In hindsight, I'll admit all of these were silly fears; unproductive and unhelpful. But it is easy to let your mind get carried away.  If you listen to fear and give it command, it will bring you to your knees.

But by silencing my fear I learned confidence.  And it became even clearer to me that people are not born with confidence.  No one intrinsically  has it.  Confidence, especially in yourself, grows from a few things: conquering fear, pushing the envelope, and stepping outside your comfort zone. It's a powerful and important lesson because once you learn it, it makes fear a powerful tool rather than a hindrance. If I feel my pulse quicken, and my inner monologue says, "Here we go..." I know from experience that I am doing the right thing; that I am on the correct path.  

I felt my pulse on Sunday night.  I am indeed, on the right path.

For those of you who could not attend the party just know it was a joyous and happy night.  Over 100 people turned out and watched the pilot of Sublets.  The climax of my anxiety gave way to cheers and whoops of people excited to support our endeavor...and as I stood in the back of the theatre with my arm around my girlfriend and listened to the laughter as the jokes DID land, as my acting WAS  okay, as people WERE impressed, and looked to Caitlin and knew we were NOT in over our heads, I knew I had found a feeling so wonderful that there are very few times in my life that could compare.

As I write this five days later we have passed 25% funded -a huge benchmark and a huge accomplishment! It is overwhelming in itself that in less than 100 hours we have come so much closer to solidifying my dream.  The thought that if I can do this three more times in the next 25 days my dream WILL happen gives me giddy excitement.  It will no longer be in question.  I have a lot of work ahead of me and I'm trying not to let the excitement of a great start leave me sitting pretty, waiting.  There are literally hundreds of people to ask for support, not one of which I can take for granted! It takes a large group of people to raise this kind of money and I am feeling lucky in that I have a network of people to reach out to. 

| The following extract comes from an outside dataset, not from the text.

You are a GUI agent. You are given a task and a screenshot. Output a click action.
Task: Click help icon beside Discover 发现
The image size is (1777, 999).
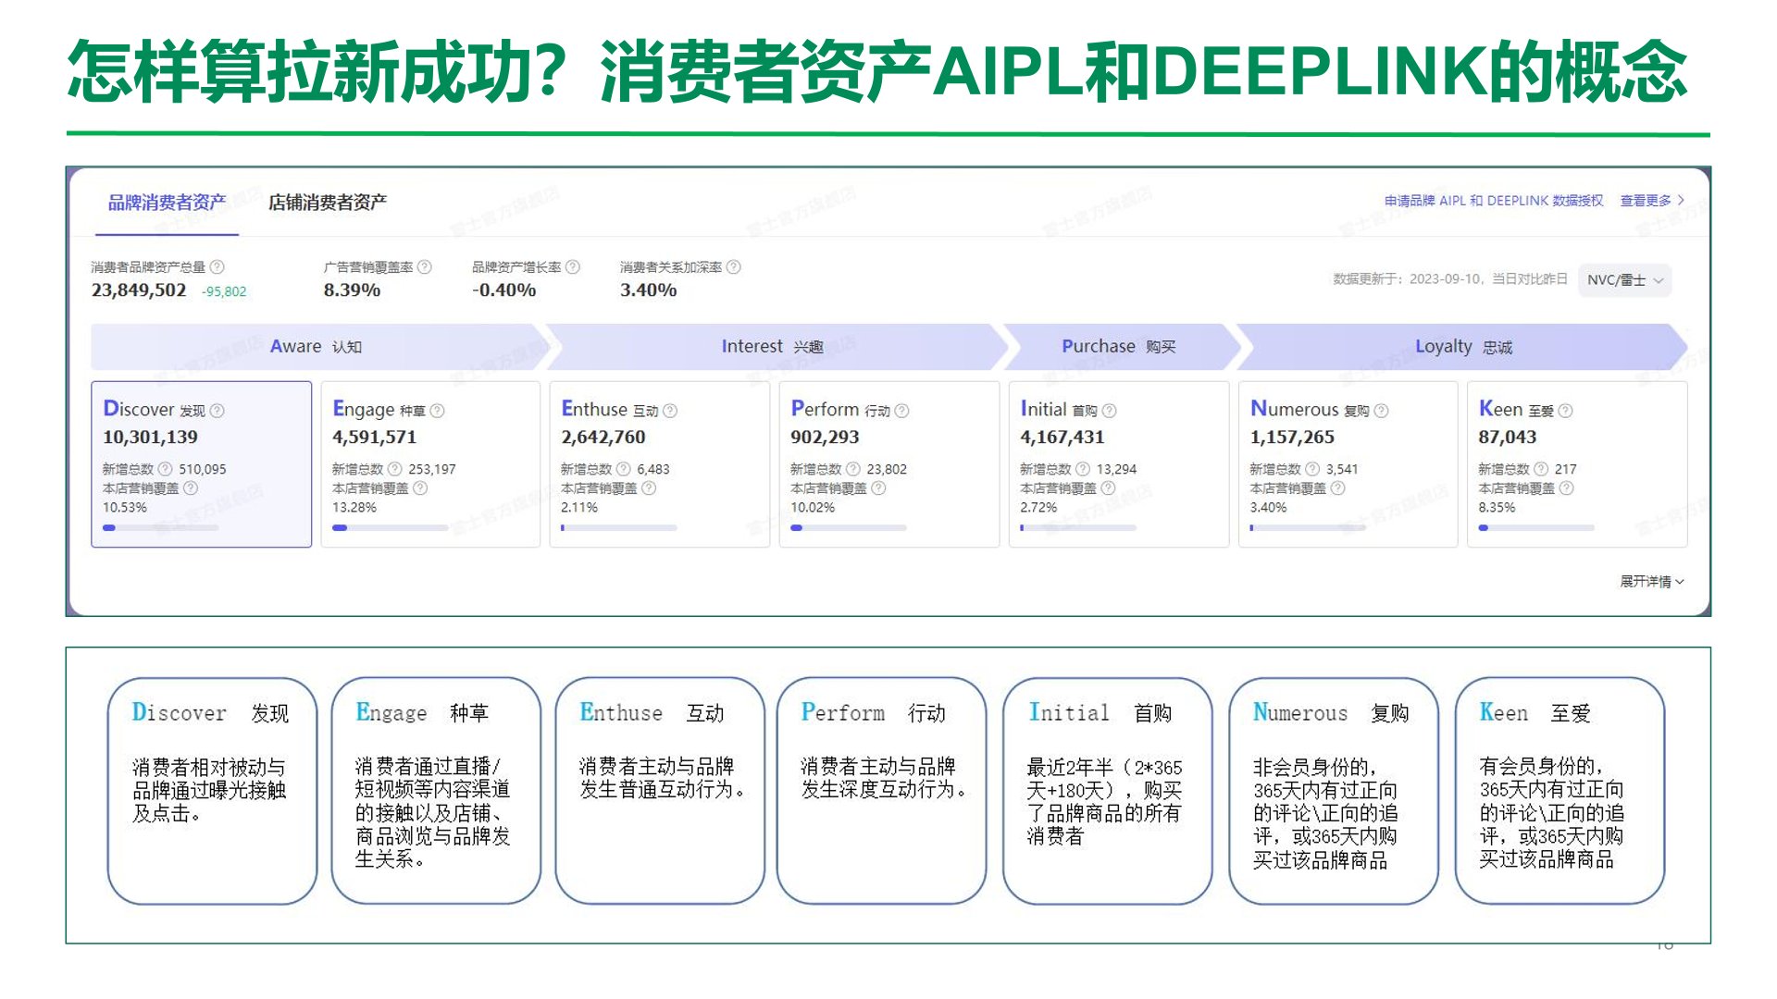pyautogui.click(x=217, y=411)
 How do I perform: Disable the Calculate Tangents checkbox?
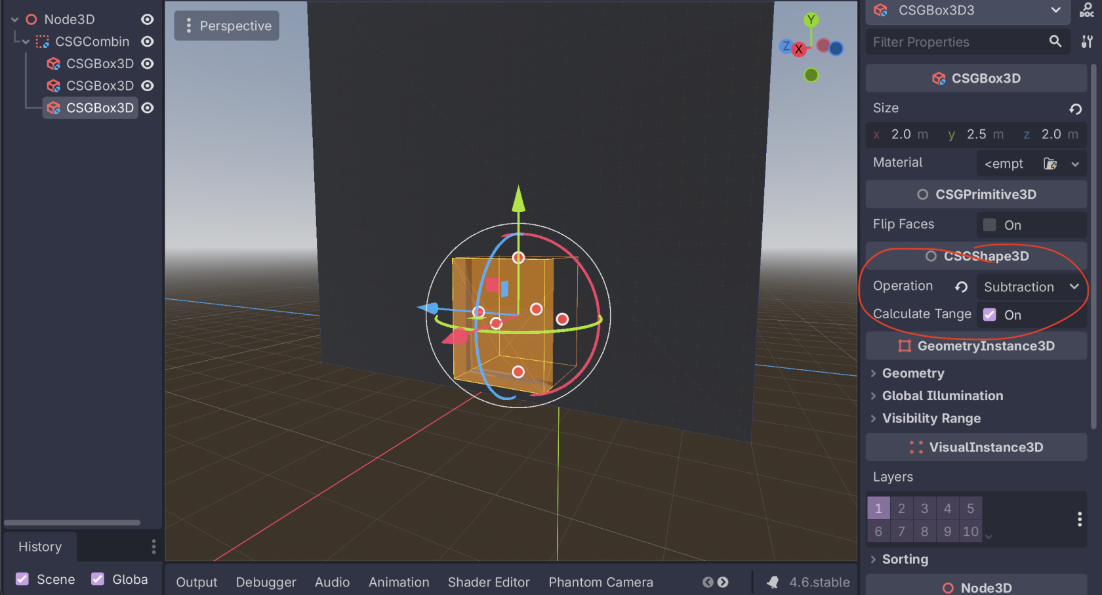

My feelings have changed in the last week; the generosity of others has astounded me.  I had not felt the gravitas of experiencing people give selflessly to support me in such a tangible way.  People are coming out of the woodwork who I would have never thought to even approach for a donation and sending notes of hope and enthusiasm for what we are trying to accomplish!  After all of these events, benchmarks, conversations, moments, and challenges in the last week--after the ups and downs, the fears and the thrills-- the feeling that resounds loudest within me is thankfulness.  

So I guess that's what I want to say. Thank you. 

thank you for being here. thank you for the support. thank you for sharing.